= DATA PROVIDED =
- - -

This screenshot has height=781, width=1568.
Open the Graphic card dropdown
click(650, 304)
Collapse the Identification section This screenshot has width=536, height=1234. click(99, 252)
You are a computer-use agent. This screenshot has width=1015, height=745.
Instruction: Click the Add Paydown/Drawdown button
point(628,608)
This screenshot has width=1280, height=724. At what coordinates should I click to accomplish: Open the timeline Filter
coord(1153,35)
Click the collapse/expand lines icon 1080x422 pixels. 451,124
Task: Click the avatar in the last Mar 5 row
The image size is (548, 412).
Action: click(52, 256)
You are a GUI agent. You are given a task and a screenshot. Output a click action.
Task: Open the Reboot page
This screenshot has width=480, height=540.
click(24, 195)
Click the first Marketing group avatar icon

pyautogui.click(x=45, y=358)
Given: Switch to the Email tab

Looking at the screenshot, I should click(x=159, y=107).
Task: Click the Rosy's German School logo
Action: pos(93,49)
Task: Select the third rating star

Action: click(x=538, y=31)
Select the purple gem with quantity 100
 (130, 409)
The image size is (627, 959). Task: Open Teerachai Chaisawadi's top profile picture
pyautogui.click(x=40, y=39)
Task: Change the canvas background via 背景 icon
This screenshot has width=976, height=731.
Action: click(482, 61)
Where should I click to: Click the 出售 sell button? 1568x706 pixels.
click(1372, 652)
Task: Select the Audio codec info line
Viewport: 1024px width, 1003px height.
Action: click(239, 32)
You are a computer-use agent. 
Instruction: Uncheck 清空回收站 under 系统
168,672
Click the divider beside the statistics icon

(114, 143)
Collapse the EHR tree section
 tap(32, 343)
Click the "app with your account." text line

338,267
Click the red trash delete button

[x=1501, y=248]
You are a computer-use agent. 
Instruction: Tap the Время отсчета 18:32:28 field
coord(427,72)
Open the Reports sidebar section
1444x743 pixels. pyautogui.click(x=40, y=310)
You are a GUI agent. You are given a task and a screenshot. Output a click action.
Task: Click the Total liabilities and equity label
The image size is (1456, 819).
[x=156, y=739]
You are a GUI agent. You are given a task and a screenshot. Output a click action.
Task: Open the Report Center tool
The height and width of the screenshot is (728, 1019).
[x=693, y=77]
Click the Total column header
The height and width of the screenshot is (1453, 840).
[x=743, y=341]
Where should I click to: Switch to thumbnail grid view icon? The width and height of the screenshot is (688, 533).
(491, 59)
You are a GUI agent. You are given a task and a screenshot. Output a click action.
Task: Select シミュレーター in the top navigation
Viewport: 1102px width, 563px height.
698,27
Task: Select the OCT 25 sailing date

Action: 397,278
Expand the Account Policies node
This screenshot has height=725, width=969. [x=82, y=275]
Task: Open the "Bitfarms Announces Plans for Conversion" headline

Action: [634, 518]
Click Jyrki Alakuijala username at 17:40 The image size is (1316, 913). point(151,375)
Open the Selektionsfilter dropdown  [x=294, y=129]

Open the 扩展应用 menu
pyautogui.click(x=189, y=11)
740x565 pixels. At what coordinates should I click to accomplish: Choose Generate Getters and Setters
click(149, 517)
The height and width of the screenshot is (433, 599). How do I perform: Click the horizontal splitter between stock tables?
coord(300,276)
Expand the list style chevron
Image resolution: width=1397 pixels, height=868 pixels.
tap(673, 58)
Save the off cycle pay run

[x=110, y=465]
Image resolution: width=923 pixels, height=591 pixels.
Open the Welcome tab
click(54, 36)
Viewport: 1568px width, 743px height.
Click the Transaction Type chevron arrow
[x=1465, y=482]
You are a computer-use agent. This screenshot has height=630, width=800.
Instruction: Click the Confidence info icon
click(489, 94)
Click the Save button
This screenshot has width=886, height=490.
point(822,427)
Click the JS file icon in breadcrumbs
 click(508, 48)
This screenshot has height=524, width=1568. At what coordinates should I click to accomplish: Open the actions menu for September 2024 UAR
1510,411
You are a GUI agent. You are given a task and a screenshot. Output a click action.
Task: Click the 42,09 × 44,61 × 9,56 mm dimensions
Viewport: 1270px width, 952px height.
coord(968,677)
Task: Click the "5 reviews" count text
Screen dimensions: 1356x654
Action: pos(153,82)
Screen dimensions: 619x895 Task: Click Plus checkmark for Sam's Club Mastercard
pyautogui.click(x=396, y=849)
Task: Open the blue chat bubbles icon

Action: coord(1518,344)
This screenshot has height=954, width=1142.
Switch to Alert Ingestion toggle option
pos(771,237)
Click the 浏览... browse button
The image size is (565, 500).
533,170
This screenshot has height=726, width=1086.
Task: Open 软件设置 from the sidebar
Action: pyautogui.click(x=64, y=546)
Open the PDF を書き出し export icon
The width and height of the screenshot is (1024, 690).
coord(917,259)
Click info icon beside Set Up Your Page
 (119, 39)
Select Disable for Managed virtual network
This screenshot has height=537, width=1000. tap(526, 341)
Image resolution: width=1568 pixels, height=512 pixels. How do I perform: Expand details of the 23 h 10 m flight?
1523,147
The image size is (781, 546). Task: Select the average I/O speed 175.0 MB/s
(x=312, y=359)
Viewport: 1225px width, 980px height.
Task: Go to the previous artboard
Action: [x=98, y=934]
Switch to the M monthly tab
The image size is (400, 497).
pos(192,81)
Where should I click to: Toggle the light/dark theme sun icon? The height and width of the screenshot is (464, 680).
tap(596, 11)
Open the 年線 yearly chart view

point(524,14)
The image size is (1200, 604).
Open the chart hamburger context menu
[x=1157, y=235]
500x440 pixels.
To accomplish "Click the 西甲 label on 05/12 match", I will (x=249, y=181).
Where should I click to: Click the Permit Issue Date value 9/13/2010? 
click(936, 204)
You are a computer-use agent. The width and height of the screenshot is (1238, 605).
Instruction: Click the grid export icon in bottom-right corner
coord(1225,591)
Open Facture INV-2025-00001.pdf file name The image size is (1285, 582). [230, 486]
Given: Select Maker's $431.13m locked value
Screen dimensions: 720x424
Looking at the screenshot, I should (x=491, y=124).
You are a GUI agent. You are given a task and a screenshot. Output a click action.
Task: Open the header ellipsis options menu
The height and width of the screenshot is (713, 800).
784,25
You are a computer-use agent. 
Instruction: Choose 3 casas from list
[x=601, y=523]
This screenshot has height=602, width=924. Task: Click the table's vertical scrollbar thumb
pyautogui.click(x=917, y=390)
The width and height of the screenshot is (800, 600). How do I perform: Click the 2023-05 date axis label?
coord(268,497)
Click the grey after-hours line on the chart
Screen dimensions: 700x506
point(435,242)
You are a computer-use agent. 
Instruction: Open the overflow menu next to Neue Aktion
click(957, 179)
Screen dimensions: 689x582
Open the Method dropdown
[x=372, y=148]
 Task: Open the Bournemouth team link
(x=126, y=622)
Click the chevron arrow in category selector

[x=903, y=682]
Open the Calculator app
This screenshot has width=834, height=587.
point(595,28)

- - -

All that belongs in the answer is the run of lines above from the line containing "Task: Open the Report Center tool" through the line containing "Task: Select シミュレーター in the top navigation", exactly as written.

Task: Open the Report Center tool
The height and width of the screenshot is (728, 1019).
[x=693, y=77]
Click the Total column header
The height and width of the screenshot is (1453, 840).
[x=743, y=341]
Where should I click to: Switch to thumbnail grid view icon? The width and height of the screenshot is (688, 533).
(491, 59)
You are a GUI agent. You are given a task and a screenshot. Output a click action.
Task: Select シミュレーター in the top navigation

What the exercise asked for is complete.